At a glance

  • Same-sex relations: illegal
  • Legal gender recognition: possible
  • Registration of LGBTIQ organizations: not possible
  • Actions related to SOGi at UN: did not vote on IE SOGI in 2016



Since 2011, there has been a series of protests against the Lebanese government, including demands for recognition of the human rights of LGBTIQ people. Consequently, some liberalization has followed. Since 2011, several courts have ruled that Lebanon’s Penal Code prohibiting “sexual intercourse contrary to nature” does not apply to same-sex relations. Nevertheless, the law remains in force and, along with laws protecting “public morals,” contribute to strongly negative perceptions of LGBTIQ people.

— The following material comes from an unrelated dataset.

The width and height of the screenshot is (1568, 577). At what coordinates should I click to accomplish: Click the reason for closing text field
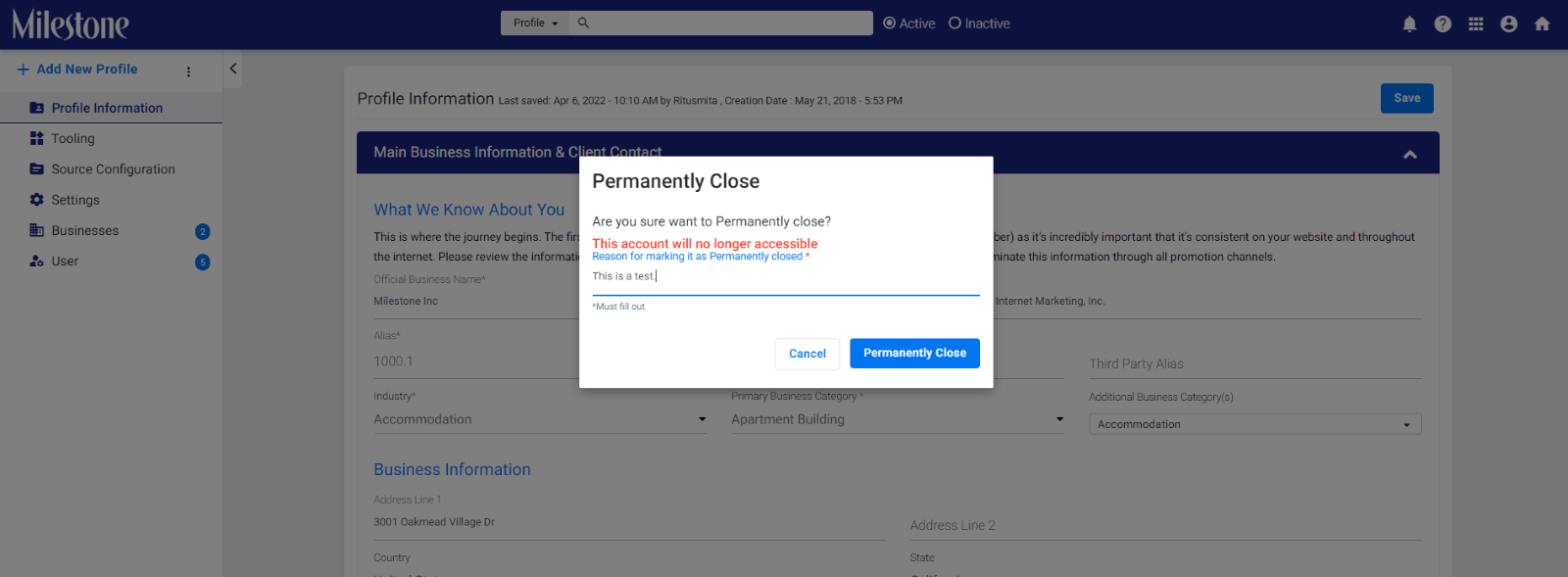(786, 278)
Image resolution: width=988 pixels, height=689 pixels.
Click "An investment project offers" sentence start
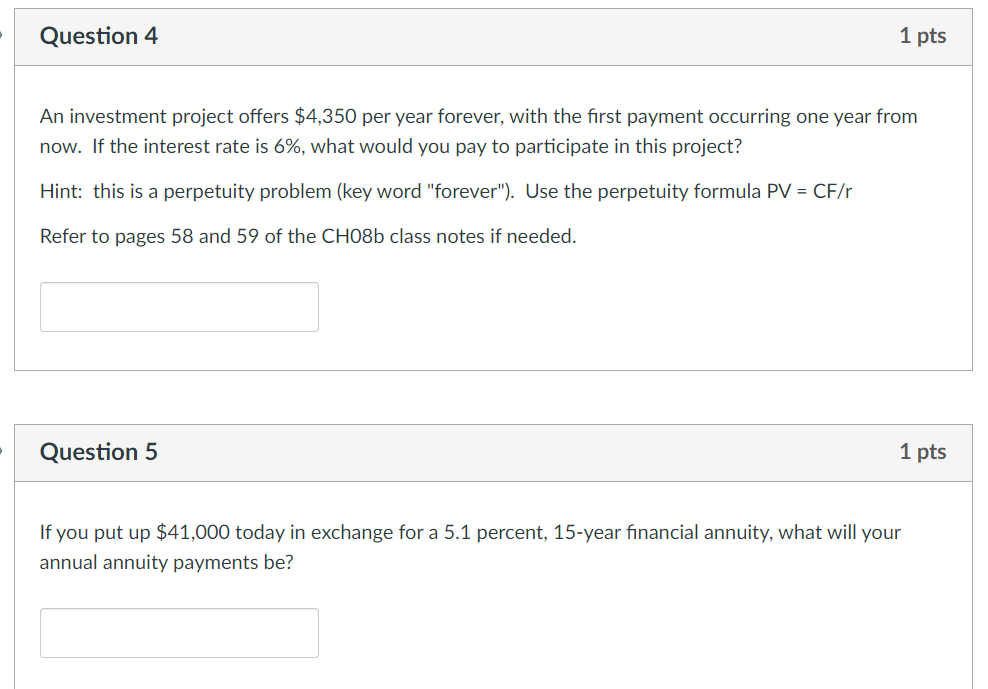pos(164,116)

A path for legal gender recognition was created in 2016, and Lebanon’s strict censorship laws have not been applied to LGBTIQ content in recent years.

While some politicians have started to express support for the repeal of Lebanon’s ban on same-sex relations and LGBTIQ people more broadly, hate speech from politicians and religious leaders remains an issue.

Even though Lebanon is seen as more liberal than most of its neighbors, societal opinion of LGBTIQ people continues to be predominantly negative. LGBITQ identities are widely seen as un-Islamic and immoral. As such, harassment, discrimination, and family rejection are common. LGBTIQ activists are particularly vulnerable to violence and police harassment due to their visibility. However, due to increased visibility, as well as musical icon Mashrou’ Leila, the perceptions of particularly younger generations are shifting and becoming more favorable to LGBTIQ people.